PROVIDED TEXT –
____

Lapis Luna Vineyards
Lapis Luna was founded in 2000 by three partners, Michael Florian, Bruce Wise, and Sal Nuccio, who wanted to create high quality, value-priced, and varietal-correct wines that weren’t buried in oak flavors, with berry, citrus, or tropical flavors apparent in each sip. Lapis Luna means “Moonstone” in Latin and they contract grapes from small, family owned California vineyards. Try a glass of Lapis Merlot Vin de Pays 2002; it’s a classic soft, jammy Merlot with low acid and a clean finish that would balance a dark chocolate bar or bittersweet chocolate berry torte nicely.

Robert Biale Vineyards
The Biale family has been growing Zinfandel grapes in Napa since the 1930s and formed a partnership 12 years ago to produce world-class wine from the oldest Zinfandel vines on the ranch. The team: Al Perry, winemaking; Dave Pramuk, marketing; Aldo and Bob Biale, farming are now recognized as being among California’s finest producers of California’s specialty grape, Zinfandel, which can be enjoyed while young. “They are one of the single best Zinfandel producers; it drinks better than more highly priced wines and doesn’t get too alcoholic.  It’s easy for Zins to be almost like Port,” says Menges. Only 300 cases of their Pioneer Series Grande 2003 were produced and it is a gem worth finding for about $80 at restaurants. This is a wine whose complexity and multiple personalities make a strong case for pricier wines. As it opens up, each glass reveals entirely different flavors. The Zinfandel begins with a stinging alcohol nose and brambleberry fruit bursting on the tongue, moves on to a more dusty berry patina, with rich Christmas spiced berries to follow. The next glass swerves into an earthy, sea salt balance, followed by a minerally spring-water flavor with a tannic bite, and the final glass is plush with velvety ripe roundness and a dry finish. This exquisite wine would be happily married to a bacon-wrapped game bird and rosemary risotto.

____

GIVEN RECORDS –
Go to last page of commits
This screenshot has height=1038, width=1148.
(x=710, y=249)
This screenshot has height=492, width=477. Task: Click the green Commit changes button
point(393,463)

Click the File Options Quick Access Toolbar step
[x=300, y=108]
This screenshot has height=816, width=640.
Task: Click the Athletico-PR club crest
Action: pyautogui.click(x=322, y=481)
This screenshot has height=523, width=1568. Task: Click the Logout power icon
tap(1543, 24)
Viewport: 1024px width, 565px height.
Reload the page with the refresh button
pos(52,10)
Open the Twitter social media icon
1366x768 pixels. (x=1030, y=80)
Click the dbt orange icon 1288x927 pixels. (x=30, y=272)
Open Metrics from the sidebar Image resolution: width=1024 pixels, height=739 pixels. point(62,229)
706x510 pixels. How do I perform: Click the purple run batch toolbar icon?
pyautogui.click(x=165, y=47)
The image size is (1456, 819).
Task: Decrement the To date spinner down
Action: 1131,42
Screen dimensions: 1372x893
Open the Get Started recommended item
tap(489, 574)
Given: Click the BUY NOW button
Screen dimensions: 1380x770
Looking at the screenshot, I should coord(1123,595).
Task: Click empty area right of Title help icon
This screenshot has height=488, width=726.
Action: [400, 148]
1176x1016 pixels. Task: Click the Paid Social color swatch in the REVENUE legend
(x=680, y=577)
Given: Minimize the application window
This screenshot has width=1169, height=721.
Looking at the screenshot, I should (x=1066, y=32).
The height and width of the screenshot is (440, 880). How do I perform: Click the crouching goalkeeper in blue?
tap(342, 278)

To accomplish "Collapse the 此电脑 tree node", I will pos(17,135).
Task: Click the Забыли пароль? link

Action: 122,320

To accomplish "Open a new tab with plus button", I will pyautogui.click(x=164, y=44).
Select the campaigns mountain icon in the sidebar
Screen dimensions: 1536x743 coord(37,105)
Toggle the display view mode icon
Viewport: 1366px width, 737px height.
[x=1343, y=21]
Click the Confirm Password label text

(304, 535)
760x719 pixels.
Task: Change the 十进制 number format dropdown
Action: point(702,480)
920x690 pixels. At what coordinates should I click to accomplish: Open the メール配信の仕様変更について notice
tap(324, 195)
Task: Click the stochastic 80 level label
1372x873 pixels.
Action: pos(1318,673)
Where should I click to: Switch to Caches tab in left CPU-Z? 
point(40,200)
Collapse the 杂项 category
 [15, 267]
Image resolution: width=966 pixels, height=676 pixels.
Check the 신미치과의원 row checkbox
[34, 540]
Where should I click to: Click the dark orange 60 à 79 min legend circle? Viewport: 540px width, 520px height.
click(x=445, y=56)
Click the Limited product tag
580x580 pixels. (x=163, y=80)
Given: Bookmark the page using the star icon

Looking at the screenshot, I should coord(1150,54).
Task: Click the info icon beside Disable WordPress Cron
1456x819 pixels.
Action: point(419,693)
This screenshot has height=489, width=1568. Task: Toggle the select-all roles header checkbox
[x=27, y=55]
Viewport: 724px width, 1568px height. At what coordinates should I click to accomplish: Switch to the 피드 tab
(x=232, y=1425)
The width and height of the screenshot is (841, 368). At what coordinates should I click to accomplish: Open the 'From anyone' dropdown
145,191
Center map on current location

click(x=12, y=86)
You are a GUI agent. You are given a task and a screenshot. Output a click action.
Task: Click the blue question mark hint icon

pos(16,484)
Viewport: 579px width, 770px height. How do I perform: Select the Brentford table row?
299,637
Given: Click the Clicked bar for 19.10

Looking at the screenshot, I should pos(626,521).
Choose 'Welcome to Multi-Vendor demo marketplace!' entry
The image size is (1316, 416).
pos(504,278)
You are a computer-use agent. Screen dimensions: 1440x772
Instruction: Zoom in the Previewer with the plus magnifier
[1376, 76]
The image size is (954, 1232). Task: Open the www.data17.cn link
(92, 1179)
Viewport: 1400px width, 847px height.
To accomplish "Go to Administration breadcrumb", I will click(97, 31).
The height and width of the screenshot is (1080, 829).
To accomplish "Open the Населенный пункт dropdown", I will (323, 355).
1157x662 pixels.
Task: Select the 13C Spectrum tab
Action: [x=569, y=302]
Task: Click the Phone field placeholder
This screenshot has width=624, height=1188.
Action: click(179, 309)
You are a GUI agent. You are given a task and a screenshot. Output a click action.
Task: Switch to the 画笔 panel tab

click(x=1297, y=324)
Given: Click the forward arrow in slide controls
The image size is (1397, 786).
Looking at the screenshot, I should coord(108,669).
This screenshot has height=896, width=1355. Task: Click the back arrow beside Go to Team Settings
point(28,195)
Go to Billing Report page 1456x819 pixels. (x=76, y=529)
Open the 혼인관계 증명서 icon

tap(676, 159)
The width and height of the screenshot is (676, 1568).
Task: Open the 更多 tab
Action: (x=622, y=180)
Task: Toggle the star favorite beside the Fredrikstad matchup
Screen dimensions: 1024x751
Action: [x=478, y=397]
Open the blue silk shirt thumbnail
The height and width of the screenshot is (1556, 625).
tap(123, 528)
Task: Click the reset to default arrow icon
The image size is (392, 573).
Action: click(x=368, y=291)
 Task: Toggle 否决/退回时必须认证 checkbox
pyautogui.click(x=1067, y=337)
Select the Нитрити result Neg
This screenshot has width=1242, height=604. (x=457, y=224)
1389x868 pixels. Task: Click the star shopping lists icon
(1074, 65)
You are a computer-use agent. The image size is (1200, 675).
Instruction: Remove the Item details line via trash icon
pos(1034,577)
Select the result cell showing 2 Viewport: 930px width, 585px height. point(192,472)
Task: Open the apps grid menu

____

SHORT TASK A – Decide whether each statement agrees with the vineyard text, answering yes or no and quoting the words of the text that settle it. (i) Lapis Luna was started by three partners. (ii) The Biale family has grown Zinfandel grapes in Napa since the 1950s. (iii) Lapis Luna is Greek for "Moonstone."
SHORT TASK B – Carry the vineyard text on from its final sentence.

FINAL ANSWER A –
(i) Yes: "Lapis Luna was founded in 2000 by three partners"
(ii) No: "The Biale family has been growing Zinfandel grapes in Napa since the 1930s"
(iii) No: "Lapis Luna means “Moonstone” in Latin"

FINAL ANSWER B –
Miner Family Vineyards
Miner Family Vineyards encompasses multiple family vineyards in Napa Valley, Mendocino County, Santa Lucia Highlands, and the Central Valley and produces a wide range of red, white, and rose’ varietals . Dave Miner says of Chardonnay, which has fallen from favor for many, “Great Chardonnay should speak to you. It should make you think, and draw you back into the glass for further contemplation and exploration of the senses. At Miner, we handcraft our Chardonnays in the Burgundian style, using carefully selected fruit from low yielding, hillside vineyards for great natural acidity. The result is a clean, fresh wine that continues to evolve in the glass, over a meal, or over a lifetime in the cellar.” Try Miner’s 2004 Napa Valley Chardonnay for around $35 if you like full, oaky whites with juicy, floral notes. This bright, smoky wine could stand up to Montana surf and turf – grilled bison steak and trout.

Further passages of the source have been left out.